The second top match was “lkauhi” and this is how that person actually is related to my mother once I was able to get my grandfather’s genealogy.

“lkauhi” is off to the right, and she matches my grandfather Joseph Kaapuiki (Akana) via his mother’s side, through Elena Kauhi.  This would confirm that Joseph is the biological father of my mother since “lkauhi’s” grandfather Johnathan and Joseph’s mother Elena were brother and sister.

One of my cousins gave me the names of our grandfather Joseph Kaapuiki Akana’s ancestors going back as far as his grandparents.  His father John Kaapuiki‘s father was Kukahuna Kaapuiki.

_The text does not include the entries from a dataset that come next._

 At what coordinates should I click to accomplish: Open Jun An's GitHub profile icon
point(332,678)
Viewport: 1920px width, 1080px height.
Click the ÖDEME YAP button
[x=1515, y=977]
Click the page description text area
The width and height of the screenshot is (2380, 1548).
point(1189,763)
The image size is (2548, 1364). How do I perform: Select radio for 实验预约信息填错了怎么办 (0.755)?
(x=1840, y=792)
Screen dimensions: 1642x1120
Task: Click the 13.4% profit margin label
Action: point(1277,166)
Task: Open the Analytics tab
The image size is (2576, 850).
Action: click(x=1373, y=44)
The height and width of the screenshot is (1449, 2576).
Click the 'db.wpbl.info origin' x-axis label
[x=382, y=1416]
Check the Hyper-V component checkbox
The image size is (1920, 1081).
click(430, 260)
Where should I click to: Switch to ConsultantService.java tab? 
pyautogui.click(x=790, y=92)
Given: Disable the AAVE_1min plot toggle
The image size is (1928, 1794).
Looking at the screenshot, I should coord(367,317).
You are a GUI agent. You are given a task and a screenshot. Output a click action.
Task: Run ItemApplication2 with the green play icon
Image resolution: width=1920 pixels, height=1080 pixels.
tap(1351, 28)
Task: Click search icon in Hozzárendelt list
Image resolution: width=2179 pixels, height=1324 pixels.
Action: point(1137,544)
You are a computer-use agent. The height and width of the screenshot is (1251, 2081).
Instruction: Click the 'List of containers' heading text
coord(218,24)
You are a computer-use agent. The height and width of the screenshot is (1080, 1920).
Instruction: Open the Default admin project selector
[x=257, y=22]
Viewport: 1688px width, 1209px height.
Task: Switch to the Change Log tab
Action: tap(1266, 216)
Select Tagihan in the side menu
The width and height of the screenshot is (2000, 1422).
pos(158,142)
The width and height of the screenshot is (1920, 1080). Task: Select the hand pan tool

Further research online revealed that the Akana-Kaapuiki family listed my ancestor Kukahuna and traced it a few more generations back.  But I was not confident at first to know that any of the names beyond Kukahuna were my own ancestors.  This is the same family that I was told my grandfather Joseph took his surname from, and that they were related.  Given that they listed Kaili Kaapuiki who married a Chinese man surnamed Akana as the sister to my ancestor Kukahuna Kaapuiki, I knew that was probably the connection but could not confirm it through documentation.

I looked for the genealogy of my mother’s 3rd match “milt17th.”  I contacted him and he confirmed his genealogy, that he was the grandson of Kaili Kaapuiki and Akana.

This confirms that John Kaapuiki was the biological father of my grandfather Joseph Kaapuiki Akana.